Thanks to its flexibility and data-agnostic approach, BDE is also a good fit for text mining tasks. Use cases include named entities extraction, sentiment analysis, and classification. All of these are also supported natively within Hadoop, thus capable of running on large amounts of text.
Ataccama BDE provides rich functionality with a very competitive cost and fast and easy implementation.
The solution is easily configured using bundled administration applications. It does not require any external tools or other third-party applications. BDE is platform-independent, based on open standards (XML, Web Services), and uses data models portable across all existing database platforms.
Easily taps into external data sources to retrieve records. BDE utilizes name, organization, titles, and other dictionaries to verify and validate input data. This functionality can be extended with customized variables tailored for individual needs.

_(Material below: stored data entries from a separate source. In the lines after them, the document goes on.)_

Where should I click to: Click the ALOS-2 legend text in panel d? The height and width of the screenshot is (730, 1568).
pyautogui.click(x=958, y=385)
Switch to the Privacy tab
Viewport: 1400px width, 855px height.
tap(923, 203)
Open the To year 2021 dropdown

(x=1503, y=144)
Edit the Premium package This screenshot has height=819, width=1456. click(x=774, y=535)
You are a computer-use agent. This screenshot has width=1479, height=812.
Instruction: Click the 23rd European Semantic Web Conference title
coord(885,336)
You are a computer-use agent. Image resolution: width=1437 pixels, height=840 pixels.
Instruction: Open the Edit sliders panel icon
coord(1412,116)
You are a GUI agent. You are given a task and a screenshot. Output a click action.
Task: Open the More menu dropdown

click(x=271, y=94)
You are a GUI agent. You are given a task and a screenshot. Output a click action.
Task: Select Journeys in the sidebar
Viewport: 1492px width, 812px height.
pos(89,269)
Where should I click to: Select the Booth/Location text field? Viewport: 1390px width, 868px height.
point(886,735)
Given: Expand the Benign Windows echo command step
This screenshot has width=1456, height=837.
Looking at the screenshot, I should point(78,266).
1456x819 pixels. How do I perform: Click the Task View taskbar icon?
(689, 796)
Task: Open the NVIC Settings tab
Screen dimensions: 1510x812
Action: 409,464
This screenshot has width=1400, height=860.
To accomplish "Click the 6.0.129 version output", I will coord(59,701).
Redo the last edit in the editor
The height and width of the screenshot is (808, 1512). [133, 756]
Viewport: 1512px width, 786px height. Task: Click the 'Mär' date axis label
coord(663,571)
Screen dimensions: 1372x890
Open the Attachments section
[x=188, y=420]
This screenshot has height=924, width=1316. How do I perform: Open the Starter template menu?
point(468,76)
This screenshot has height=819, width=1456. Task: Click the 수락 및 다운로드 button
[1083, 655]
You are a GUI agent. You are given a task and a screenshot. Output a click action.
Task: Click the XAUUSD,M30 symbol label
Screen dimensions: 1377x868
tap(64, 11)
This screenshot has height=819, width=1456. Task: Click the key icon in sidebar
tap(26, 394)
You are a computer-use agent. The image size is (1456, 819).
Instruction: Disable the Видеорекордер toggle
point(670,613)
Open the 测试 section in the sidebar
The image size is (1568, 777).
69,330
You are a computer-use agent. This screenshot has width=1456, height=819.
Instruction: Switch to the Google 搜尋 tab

BDE automatically generates documentation of every step in the plan, including all business rules. The whole solution is easily auditable.
A set of algorithms (capable of hierarchical unification by identifier keys, irrespective of internal data structures) can perform approximate matching during record unification.
All calculations and processing are executed directly on a cluster, with no need to take any data out of Hadoop. Based on the cluster characteristics, the solution is automatically translated into a series of MapReduce jobs, or directly utilizes Spark. BDE supports all major Hadoop distributions.